Urban technology that uses AI to keep public spaces clean, safe, and well-maintained is not always seen as a valuable municipal service by inhabitants of a city. On the contrary, the relationships people have with these technologies can be quite problematic. Frustration, powerlessness, and detachment play a role for a significant number of people.

One of the reasons for this is that technologies are often perceived as being optimized for correcting people after they have done something wrong instead of helping people to do something right. In the ‘Human Values for Smarter Cities’ project, we explore how these relationships can be improved by experimenting with continuous ‘conversation channels’ across these technologies’ conceptualization, design, and deployment.
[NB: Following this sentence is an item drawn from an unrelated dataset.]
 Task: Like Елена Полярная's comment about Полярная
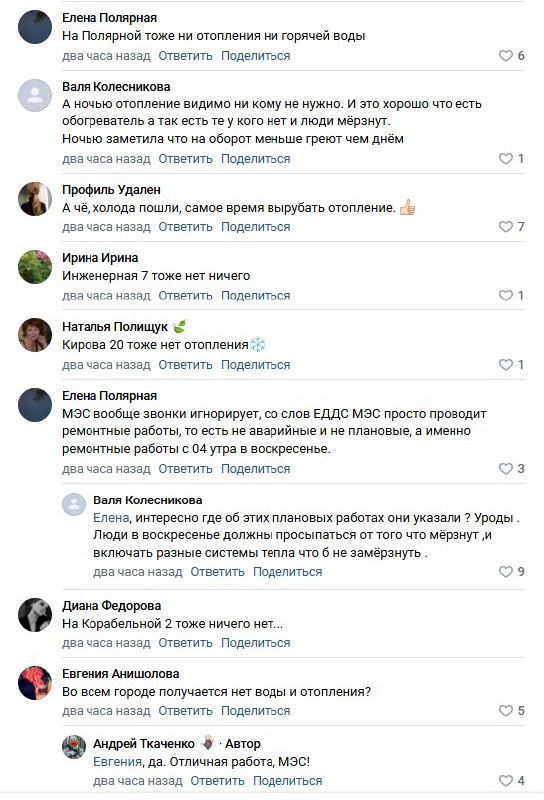click(511, 56)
In this workshop, we would like to experiment with prototyping one of these channels with the participants. This will focus on using our imagination to find ways in which parking exceptions in a fictional street could lead to possible adjustments in the behavior of the well-known parking scan car in the Netherlands.

Hosts:

Tessa Steenkamp

Tessa Steenkamp is a design researcher at the lectorate ‘Civic Interaction Design’ at UAUS. For the project Human Values for Smarter Cities, which runs from 2022 to 2026, her research is formed through designing and organizing participatory experiments in public space.

The project addresses the use of image recognition in public space. How could these algorithms be designed and communicated, in such a way that a wider public is aware of, and engaged in, their deployments? Tessa will explore these questions through designing digital and spatial experiments, applied to real-life use cases. 

With her design studio Bits of Space, Tessa gives shape to the interactions and relations between people, place and technology. The studio crosses traditional, professional boundaries, and instead takes human interactions and public values as starting points. 

Mike de Kreek

Mike de Kreek has a background in participatory action research and arts-based research in contexts of collaborative learning, co-creation and collaborative governance. He gets enthusiastic when academic processes are collaborative in themselves, nurturing improvements of work or empowerment of people. He is part of the Human Values for Smart Cities project, which runs from 2022 to 2026 and is led by the Civic Interaction Design Research Group at the AUAS. The focus lays on civic participation and engagement in articulating, making and evaluating of smart city technologies in urban spaces.